Stored items:
::::::::::

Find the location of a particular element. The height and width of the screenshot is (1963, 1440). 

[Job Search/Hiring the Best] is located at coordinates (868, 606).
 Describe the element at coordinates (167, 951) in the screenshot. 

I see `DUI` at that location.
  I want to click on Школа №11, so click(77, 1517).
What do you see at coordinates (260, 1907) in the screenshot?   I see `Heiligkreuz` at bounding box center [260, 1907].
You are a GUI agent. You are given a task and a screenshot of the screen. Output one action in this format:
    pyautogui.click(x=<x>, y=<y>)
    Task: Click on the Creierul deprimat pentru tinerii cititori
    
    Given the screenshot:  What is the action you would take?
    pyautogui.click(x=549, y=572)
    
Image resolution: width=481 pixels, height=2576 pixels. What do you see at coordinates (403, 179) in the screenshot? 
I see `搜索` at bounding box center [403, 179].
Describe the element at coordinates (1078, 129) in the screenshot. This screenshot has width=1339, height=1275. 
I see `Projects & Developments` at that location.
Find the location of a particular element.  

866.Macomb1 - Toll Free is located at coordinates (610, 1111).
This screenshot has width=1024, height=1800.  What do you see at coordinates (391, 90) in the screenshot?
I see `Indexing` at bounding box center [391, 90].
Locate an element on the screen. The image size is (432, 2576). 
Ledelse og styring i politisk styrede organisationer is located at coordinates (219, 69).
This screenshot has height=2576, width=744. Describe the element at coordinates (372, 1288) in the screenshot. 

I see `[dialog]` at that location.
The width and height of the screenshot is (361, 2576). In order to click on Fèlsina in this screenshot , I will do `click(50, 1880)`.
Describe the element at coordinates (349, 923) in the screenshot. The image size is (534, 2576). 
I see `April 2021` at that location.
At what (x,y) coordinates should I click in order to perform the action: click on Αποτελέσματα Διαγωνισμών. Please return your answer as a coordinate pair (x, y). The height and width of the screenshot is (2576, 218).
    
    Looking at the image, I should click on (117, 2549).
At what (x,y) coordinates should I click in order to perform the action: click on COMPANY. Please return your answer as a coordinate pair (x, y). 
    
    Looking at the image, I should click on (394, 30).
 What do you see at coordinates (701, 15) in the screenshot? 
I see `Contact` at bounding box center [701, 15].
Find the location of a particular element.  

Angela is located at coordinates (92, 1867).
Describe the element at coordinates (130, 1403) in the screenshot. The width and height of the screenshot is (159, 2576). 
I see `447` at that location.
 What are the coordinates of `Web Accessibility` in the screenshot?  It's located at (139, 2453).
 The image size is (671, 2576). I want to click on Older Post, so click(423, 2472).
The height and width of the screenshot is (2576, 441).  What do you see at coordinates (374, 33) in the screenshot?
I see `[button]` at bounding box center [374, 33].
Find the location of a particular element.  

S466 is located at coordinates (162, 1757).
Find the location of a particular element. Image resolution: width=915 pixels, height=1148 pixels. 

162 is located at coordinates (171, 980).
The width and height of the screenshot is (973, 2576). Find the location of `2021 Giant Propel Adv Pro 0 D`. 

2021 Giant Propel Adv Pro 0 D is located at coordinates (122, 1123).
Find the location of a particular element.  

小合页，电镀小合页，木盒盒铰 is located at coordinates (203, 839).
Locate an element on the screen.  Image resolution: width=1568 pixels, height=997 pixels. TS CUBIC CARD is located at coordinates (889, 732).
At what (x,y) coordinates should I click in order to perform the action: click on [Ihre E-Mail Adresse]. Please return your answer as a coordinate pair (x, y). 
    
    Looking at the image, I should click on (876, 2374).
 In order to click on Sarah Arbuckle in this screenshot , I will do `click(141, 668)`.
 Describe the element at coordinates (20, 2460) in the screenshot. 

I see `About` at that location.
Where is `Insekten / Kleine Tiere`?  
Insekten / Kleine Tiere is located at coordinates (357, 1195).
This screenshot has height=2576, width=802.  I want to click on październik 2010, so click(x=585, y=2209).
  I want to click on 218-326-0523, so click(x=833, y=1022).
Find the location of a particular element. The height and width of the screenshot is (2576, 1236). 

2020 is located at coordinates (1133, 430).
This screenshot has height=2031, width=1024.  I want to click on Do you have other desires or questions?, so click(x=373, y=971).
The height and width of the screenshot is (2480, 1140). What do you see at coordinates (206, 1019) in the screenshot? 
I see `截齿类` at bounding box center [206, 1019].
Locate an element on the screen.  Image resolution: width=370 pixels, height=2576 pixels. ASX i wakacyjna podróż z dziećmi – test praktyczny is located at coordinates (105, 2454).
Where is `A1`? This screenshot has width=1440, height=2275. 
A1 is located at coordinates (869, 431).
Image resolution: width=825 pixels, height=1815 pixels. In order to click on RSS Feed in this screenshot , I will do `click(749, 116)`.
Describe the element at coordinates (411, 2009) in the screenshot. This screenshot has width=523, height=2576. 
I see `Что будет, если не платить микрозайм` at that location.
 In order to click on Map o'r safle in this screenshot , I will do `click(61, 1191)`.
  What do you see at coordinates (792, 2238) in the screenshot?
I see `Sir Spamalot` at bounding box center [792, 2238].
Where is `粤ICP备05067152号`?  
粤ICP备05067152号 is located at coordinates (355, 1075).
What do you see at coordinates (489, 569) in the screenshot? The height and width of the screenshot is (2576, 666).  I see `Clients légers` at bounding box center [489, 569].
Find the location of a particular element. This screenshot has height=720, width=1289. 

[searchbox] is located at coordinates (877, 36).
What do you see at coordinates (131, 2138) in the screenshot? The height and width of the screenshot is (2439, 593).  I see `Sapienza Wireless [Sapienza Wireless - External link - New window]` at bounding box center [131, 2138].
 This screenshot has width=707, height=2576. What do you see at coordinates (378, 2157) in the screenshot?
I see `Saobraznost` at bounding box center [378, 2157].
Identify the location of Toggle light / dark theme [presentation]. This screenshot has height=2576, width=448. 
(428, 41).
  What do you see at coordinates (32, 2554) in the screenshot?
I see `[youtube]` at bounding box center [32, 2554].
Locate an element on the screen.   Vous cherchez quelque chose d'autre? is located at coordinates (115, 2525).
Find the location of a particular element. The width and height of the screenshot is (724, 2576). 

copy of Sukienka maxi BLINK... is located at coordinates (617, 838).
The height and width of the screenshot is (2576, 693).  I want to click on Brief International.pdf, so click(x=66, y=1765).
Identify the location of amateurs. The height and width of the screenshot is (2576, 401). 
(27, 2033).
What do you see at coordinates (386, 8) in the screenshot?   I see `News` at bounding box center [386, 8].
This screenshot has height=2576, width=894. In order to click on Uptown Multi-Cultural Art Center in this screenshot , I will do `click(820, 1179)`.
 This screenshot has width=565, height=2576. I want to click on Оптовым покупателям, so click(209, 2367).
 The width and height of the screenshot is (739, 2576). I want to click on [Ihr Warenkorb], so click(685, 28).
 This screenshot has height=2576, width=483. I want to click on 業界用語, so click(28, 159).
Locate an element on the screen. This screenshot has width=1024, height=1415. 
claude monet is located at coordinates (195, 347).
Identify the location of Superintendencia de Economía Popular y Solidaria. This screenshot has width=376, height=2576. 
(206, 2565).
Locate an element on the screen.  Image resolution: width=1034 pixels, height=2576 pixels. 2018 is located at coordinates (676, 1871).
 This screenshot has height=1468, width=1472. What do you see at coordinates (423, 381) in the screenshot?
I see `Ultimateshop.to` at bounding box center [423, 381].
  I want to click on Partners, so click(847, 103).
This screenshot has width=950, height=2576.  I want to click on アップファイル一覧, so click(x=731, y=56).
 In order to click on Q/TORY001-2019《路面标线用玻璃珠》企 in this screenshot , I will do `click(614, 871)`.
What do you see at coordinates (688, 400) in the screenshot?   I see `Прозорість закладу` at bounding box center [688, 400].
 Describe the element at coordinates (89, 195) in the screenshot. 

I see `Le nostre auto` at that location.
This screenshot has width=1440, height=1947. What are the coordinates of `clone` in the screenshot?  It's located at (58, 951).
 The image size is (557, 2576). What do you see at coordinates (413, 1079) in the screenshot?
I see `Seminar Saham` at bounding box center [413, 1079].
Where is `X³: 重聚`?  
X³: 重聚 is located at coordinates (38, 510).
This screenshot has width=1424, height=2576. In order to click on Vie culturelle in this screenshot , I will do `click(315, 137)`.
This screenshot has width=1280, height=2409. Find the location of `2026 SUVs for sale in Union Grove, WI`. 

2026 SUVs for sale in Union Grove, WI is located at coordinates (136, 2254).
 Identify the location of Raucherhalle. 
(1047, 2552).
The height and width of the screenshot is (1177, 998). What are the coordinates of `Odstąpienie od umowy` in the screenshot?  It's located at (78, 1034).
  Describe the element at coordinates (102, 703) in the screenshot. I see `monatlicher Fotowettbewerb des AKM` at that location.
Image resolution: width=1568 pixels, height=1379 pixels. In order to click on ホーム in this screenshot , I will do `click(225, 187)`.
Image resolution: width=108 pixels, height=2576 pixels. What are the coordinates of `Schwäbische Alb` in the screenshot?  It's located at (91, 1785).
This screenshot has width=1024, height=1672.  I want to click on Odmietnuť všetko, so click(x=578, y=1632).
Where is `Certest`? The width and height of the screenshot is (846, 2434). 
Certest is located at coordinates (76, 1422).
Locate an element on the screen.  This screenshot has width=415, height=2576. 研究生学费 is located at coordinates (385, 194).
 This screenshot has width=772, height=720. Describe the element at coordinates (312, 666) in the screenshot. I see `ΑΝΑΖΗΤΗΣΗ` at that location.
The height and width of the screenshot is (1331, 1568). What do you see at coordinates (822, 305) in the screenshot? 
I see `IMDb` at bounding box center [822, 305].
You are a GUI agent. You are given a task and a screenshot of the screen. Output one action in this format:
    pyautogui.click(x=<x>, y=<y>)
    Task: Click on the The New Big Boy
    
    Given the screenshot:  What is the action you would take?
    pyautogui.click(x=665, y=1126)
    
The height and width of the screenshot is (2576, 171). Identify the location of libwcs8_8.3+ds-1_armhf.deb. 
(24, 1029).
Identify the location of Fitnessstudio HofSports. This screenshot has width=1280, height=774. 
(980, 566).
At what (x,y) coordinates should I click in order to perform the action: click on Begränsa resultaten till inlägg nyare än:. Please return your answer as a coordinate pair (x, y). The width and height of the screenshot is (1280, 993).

::::::::::

WHAT IS NEEDED =>
Render as a Markdown table with the columns "Row" and "Line" the lines of the records, beginning with the line that contains "is (2576, 1236)." and ending after the line that contains "粤ICP备05067152号 is located". Omit blank lines.

ANSWER TO THE PROBLEM =>
| Row | Line |
|---|---|
| 1 | Find the location of a particular element. The height and width of the screenshot is (2576, 1236).  |
| 2 | 2020 is located at coordinates (1133, 430). |
| 3 | This screenshot has height=2031, width=1024.  I want to click on Do you have other desires or questions?, so click(x=373, y=971). |
| 4 | The height and width of the screenshot is (2480, 1140). What do you see at coordinates (206, 1019) in the screenshot?  |
| 5 | I see `截齿类` at bounding box center [206, 1019]. |
| 6 | Locate an element on the screen.  Image resolution: width=370 pixels, height=2576 pixels. ASX i wakacyjna podróż z dziećmi – test praktyczny is located at coordinates (105, 2454). |
| 7 | Where is `A1`? This screenshot has width=1440, height=2275.  |
| 8 | A1 is located at coordinates (869, 431). |
| 9 | Image resolution: width=825 pixels, height=1815 pixels. In order to click on RSS Feed in this screenshot , I will do `click(749, 116)`. |
| 10 | Describe the element at coordinates (411, 2009) in the screenshot. This screenshot has width=523, height=2576.  |
| 11 | I see `Что будет, если не платить микрозайм` at that location. |
| 12 |  In order to click on Map o'r safle in this screenshot , I will do `click(61, 1191)`. |
| 13 |   What do you see at coordinates (792, 2238) in the screenshot? |
| 14 | I see `Sir Spamalot` at bounding box center [792, 2238]. |
| 15 | Where is `粤ICP备05067152号`?   |
| 16 | 粤ICP备05067152号 is located at coordinates (355, 1075). |